Having dropped out of university, I had found voluntary work as an assistant houseparent at a boarding school for boys with intellectual disability.
Arriving at the school after the drive from Guildford, I was shown into the entrance hall of the great 19th century mock Tudor building that housed the school accommodation. The superior showed me upstairs to the wing in which I would work; a group of a dozen boys were in the care of a sister and a domestic assistant.
Sister Brigid was one of the most saintly people I had ever met; her life was devoted to the care of the boys and, when not caring for them, to spending hours in the school chapel in prayer. There was never a moment of temper, rarely even a sign of tiredness. A member of her family posted to her each week the Kilkenny People, the newspaper of her home city.
The months were happy ones. The conversations many and varied. Sister Thomas Aquinas lived up to her name. Sister Maureen was a Liverpudlian with a liking for The Beatles; Sister Eileen a Glaswegian. Sister Maria Christina presided over academic matters; Sister Wilfrid ran the house. Working with Irish sisters and reading the newspaper prompted a visit to Ireland the following year; a visit that was to cause an entirely unexpected future to unfold.
Returning to university in the spring of 1981, the months in Cranleigh remain firmly in the memory. The sisters were to give up running the school at the end of the summer term, each of them being dispersed to work elsewhere.
Sister Brigid came back to Ireland to work at a special school in Roscrea in Co Tipperary. We kept in regular touch and in 1984 I went to visit Roscrea. As the years passed, the contact declined to Christmas cards and then faded altogether. However, the happy days at Saint Joseph’s remained clear in the mind.
One afternoon in 2010, visiting in the parish in an area where the counties of Laois, Tipperary and Offaly meet, a lady told me she worked at Saint Anne’s in Roscrea.

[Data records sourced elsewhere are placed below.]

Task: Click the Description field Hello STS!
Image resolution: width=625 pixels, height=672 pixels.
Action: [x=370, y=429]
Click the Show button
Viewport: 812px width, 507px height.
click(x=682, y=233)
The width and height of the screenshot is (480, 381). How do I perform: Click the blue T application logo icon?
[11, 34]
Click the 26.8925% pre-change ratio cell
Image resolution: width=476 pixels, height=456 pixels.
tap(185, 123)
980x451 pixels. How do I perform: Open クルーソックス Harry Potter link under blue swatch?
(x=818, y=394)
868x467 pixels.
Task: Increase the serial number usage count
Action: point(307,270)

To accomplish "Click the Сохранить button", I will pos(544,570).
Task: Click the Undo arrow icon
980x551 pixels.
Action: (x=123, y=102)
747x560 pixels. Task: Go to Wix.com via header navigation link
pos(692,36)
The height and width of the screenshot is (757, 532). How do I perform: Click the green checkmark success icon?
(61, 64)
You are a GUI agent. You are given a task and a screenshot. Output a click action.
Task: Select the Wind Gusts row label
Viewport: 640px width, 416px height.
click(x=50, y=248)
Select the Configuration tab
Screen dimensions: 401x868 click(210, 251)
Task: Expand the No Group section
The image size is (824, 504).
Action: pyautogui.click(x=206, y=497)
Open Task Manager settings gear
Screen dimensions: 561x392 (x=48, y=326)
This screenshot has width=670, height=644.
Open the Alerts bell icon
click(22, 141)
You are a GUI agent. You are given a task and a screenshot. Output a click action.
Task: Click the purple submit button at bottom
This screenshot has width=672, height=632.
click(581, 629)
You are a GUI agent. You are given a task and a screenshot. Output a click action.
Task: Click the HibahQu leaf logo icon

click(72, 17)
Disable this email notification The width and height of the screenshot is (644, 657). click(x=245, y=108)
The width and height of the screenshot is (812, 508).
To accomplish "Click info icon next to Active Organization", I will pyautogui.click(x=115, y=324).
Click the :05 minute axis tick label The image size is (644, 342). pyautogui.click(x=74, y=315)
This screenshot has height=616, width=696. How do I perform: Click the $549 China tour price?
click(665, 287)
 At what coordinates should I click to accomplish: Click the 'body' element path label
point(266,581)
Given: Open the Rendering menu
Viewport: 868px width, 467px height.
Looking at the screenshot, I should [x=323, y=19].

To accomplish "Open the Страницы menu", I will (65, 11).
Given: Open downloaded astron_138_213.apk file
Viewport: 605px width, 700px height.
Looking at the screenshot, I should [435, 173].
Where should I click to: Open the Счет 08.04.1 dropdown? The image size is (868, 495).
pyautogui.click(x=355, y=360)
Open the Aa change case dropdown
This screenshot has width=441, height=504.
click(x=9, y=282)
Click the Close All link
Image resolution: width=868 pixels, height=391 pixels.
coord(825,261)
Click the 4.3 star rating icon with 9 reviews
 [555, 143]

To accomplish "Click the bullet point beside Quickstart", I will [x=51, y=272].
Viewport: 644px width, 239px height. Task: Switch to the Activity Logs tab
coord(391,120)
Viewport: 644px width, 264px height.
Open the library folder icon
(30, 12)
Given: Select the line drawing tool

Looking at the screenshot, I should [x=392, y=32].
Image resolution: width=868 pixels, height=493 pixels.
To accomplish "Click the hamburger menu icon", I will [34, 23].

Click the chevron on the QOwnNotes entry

“When did you start there?”
“1983 – 27 years ago”.
“Did you know a Sister Brigid?”
“Of course. I still know Sister Brigid. How would you know Sister Brigid?”
“Sister Brigid is probably the reason I’m here today, I’ll explain . . .”
In an unlikely corner of Ireland there was an unlikely closing of an unlikely circle. A while later, passing Saint Anne’s one day, I swung into the driveway and called at sisters’ house. Sister Brigid was there, not a day older in thirty years. Sisters have the gift of eternal youthfulness.